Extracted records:
☆ ☆ ☆ ☆
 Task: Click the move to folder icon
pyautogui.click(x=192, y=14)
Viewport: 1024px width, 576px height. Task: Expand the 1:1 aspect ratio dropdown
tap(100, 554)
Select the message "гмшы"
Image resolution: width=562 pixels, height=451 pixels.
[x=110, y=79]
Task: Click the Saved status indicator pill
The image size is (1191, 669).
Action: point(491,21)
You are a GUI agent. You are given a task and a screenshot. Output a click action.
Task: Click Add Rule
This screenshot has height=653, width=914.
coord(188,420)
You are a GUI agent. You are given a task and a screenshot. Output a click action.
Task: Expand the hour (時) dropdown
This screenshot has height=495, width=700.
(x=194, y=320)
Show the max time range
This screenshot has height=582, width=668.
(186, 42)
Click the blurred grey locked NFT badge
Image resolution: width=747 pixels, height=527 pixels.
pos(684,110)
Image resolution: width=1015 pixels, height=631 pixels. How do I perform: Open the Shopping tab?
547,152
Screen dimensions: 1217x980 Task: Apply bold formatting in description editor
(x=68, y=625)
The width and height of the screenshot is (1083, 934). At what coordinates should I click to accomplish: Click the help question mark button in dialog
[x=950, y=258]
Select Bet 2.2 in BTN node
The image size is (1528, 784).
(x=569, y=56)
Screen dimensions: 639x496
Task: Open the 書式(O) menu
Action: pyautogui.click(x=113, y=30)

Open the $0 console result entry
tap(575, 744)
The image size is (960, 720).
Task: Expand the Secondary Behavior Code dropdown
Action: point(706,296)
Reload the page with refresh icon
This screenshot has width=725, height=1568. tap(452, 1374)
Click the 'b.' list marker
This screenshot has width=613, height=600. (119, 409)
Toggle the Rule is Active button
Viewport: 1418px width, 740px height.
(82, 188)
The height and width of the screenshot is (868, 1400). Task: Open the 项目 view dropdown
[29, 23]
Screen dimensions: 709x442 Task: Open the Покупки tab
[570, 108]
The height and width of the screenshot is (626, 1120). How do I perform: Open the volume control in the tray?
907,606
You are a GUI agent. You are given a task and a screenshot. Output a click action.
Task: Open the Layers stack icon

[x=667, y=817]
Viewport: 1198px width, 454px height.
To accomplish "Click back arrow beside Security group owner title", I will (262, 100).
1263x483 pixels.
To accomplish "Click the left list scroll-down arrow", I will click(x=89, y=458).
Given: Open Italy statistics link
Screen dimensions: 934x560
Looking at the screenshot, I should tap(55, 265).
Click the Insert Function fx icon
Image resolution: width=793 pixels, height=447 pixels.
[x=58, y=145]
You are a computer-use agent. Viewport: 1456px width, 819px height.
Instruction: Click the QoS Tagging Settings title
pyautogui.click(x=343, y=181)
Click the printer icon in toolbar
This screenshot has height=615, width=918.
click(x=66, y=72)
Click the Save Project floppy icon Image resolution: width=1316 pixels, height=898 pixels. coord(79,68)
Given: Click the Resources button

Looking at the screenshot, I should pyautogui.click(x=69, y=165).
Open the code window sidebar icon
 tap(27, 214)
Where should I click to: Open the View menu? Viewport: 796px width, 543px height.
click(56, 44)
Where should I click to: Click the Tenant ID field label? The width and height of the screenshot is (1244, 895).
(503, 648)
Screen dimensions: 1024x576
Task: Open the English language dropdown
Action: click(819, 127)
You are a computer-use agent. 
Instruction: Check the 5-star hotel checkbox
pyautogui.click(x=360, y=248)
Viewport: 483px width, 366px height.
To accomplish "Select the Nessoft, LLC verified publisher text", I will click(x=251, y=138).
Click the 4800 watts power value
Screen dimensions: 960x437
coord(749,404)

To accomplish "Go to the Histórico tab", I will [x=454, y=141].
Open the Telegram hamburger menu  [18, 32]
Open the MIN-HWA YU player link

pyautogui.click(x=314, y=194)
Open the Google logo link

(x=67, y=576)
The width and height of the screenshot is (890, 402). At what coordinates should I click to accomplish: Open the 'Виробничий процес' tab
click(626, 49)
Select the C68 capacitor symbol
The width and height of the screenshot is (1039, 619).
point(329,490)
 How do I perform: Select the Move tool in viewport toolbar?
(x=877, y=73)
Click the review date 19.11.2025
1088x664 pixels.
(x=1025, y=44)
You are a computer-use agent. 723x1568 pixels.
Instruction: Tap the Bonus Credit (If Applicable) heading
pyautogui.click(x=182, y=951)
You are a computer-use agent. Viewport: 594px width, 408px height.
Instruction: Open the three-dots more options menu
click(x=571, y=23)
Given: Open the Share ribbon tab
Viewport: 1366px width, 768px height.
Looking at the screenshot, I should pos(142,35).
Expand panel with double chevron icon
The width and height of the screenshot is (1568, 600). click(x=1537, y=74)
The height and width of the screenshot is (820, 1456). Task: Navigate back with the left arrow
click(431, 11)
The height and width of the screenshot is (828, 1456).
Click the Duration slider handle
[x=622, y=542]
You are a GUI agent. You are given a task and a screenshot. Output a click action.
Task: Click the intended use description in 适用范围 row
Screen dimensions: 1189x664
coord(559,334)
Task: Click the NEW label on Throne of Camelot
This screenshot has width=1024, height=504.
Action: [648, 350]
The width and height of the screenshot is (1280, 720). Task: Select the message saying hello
☆ ☆ ☆ ☆
Repeat the records above line by line, from the first line through the line that contains "Show the max time range".

▶ WRITTEN SOLUTION
 Task: Click the move to folder icon
pyautogui.click(x=192, y=14)
Viewport: 1024px width, 576px height. Task: Expand the 1:1 aspect ratio dropdown
tap(100, 554)
Select the message "гмшы"
Image resolution: width=562 pixels, height=451 pixels.
[x=110, y=79]
Task: Click the Saved status indicator pill
The image size is (1191, 669).
Action: point(491,21)
You are a GUI agent. You are given a task and a screenshot. Output a click action.
Task: Click Add Rule
This screenshot has height=653, width=914.
coord(188,420)
You are a GUI agent. You are given a task and a screenshot. Output a click action.
Task: Expand the hour (時) dropdown
This screenshot has height=495, width=700.
(x=194, y=320)
Show the max time range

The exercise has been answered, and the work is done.